* _EXTRACTED ENTRIES_:
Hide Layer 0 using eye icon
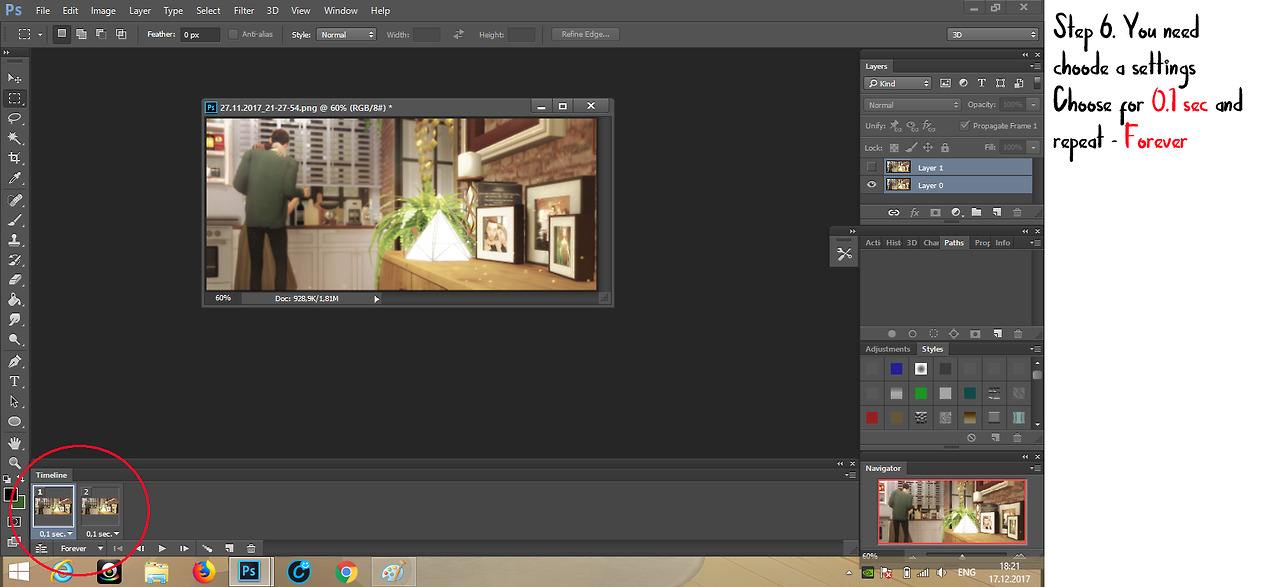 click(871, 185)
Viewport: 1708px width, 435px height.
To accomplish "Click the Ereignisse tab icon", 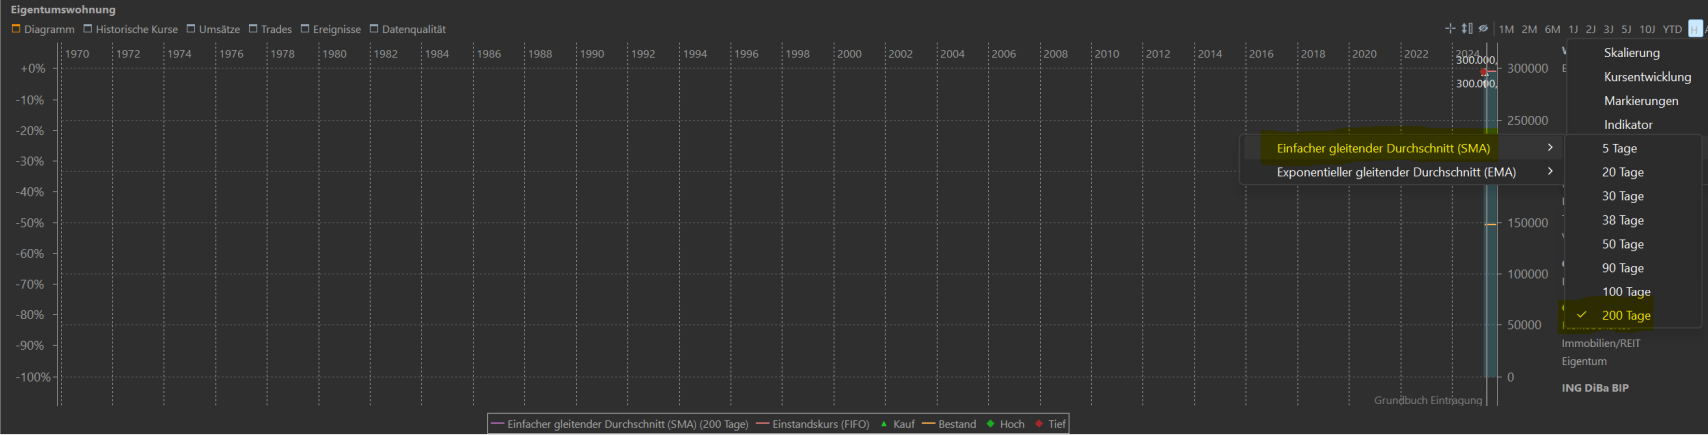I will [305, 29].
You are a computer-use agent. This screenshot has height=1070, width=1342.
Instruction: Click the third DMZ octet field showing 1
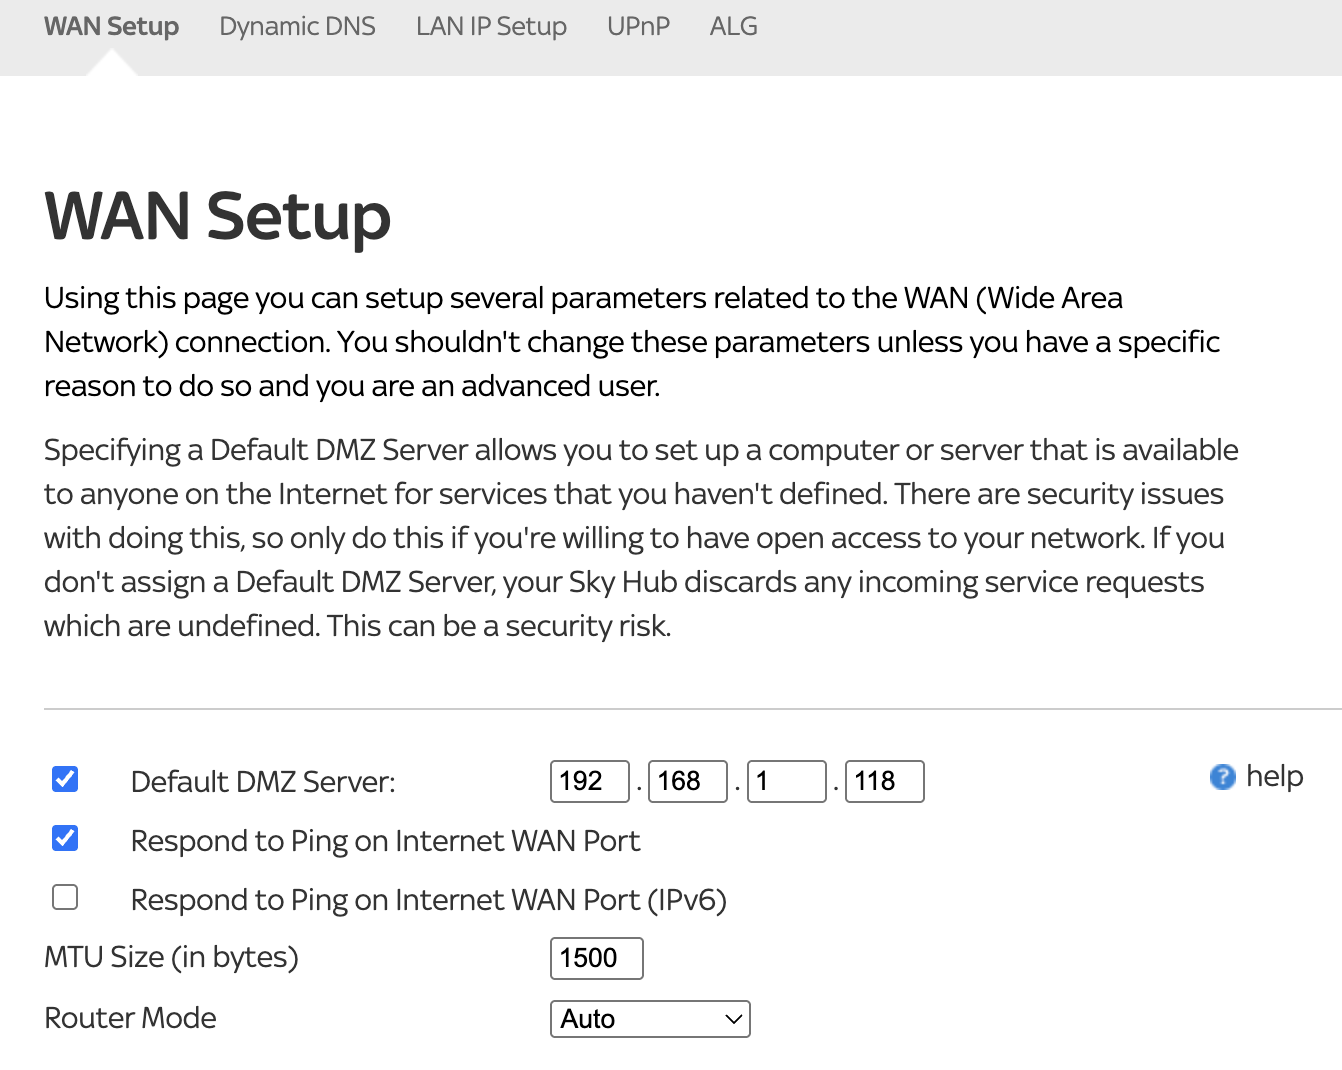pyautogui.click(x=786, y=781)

* _TASK DIRECTIONS_:
Your reply should consist solely of the lines from the one containing "You are a computer-use" through the last line of the material, reproduced exactly and without pictures.

* _ANSWER FOR THIS EXERCISE_:
You are a computer-use agent. This screenshot has height=1070, width=1342.
Instruction: Click the third DMZ octet field showing 1
pyautogui.click(x=786, y=781)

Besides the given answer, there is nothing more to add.